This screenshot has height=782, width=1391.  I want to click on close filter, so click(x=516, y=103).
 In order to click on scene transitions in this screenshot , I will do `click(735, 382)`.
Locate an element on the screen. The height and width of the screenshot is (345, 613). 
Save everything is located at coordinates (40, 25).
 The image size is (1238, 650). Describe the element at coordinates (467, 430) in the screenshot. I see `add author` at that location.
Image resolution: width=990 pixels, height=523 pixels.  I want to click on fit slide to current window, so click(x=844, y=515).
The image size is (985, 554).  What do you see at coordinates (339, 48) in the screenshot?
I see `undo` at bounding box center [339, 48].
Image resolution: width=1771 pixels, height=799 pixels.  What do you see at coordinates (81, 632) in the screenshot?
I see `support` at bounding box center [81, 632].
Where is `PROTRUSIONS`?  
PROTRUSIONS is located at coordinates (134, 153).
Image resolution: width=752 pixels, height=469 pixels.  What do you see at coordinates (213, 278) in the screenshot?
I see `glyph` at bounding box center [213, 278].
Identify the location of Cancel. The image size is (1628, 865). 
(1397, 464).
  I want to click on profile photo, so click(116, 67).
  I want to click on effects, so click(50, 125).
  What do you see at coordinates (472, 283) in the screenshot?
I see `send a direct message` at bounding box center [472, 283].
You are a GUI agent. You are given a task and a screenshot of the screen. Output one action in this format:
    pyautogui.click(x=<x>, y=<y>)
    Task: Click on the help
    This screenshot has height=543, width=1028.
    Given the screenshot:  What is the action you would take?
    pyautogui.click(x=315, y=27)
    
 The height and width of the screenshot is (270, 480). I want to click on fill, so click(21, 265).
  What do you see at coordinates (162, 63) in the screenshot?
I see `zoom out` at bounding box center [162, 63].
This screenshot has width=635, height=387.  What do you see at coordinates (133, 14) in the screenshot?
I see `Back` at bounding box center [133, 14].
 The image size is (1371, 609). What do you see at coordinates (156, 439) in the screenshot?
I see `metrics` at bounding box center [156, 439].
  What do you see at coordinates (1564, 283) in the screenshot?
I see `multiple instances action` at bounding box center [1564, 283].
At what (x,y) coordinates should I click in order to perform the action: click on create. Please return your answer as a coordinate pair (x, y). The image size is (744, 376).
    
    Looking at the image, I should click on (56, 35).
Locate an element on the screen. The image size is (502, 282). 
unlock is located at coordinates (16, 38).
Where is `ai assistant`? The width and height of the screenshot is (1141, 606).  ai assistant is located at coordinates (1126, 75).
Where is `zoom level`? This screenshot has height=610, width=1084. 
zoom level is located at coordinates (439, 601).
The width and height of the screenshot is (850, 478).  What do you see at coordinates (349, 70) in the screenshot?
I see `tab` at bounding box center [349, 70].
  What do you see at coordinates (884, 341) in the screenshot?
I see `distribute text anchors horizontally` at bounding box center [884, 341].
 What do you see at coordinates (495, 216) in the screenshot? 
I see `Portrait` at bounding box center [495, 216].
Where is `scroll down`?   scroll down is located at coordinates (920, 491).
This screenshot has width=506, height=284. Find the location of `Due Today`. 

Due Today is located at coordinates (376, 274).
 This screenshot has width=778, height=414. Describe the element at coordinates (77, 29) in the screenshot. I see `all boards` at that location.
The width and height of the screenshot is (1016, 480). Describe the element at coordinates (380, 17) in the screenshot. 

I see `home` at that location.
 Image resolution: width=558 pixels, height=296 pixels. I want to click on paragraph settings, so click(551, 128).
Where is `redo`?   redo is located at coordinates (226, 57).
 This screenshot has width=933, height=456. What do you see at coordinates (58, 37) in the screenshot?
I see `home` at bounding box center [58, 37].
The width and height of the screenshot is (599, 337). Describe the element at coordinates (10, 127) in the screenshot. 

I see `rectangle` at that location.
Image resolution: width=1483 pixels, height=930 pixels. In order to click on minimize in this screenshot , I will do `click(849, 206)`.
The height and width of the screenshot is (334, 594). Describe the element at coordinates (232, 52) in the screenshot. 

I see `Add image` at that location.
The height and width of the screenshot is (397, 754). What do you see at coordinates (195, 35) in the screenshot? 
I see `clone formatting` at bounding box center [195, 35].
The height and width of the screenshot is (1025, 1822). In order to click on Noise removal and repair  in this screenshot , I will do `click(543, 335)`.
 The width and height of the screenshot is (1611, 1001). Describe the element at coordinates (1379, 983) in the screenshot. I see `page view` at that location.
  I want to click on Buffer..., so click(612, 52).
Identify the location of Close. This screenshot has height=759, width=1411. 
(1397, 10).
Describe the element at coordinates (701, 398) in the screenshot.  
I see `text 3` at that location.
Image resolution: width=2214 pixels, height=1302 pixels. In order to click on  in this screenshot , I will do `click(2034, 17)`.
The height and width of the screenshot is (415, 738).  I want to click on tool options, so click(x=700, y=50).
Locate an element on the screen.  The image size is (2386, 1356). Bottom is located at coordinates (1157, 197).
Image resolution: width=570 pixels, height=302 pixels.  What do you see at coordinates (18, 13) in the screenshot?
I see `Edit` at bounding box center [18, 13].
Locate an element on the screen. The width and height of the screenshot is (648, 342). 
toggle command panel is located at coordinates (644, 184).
◆ ◆ ◆ ◆
## GIVEN EXERCISE
Could you quote, word for word, the stretch of lines above from the one containing "Image resolution: width=752" through the one containing "coordinates (1126, 75)."?

## COMPLETED TASK
Image resolution: width=752 pixels, height=469 pixels.  What do you see at coordinates (213, 278) in the screenshot?
I see `glyph` at bounding box center [213, 278].
Identify the location of Cancel. The image size is (1628, 865). 
(1397, 464).
  I want to click on profile photo, so click(116, 67).
  I want to click on effects, so click(50, 125).
  What do you see at coordinates (472, 283) in the screenshot?
I see `send a direct message` at bounding box center [472, 283].
You are a GUI agent. You are given a task and a screenshot of the screen. Output one action in this format:
    pyautogui.click(x=<x>, y=<y>)
    Task: Click on the help
    This screenshot has height=543, width=1028.
    Given the screenshot:  What is the action you would take?
    pyautogui.click(x=315, y=27)
    
 The height and width of the screenshot is (270, 480). I want to click on fill, so click(21, 265).
  What do you see at coordinates (162, 63) in the screenshot?
I see `zoom out` at bounding box center [162, 63].
This screenshot has width=635, height=387.  What do you see at coordinates (133, 14) in the screenshot?
I see `Back` at bounding box center [133, 14].
 The image size is (1371, 609). What do you see at coordinates (156, 439) in the screenshot?
I see `metrics` at bounding box center [156, 439].
  What do you see at coordinates (1564, 283) in the screenshot?
I see `multiple instances action` at bounding box center [1564, 283].
At what (x,y) coordinates should I click in order to perform the action: click on create. Please return your answer as a coordinate pair (x, y). The image size is (744, 376).
    
    Looking at the image, I should click on (56, 35).
Locate an element on the screen. The image size is (502, 282). 
unlock is located at coordinates (16, 38).
Where is `ai assistant`? The width and height of the screenshot is (1141, 606).  ai assistant is located at coordinates (1126, 75).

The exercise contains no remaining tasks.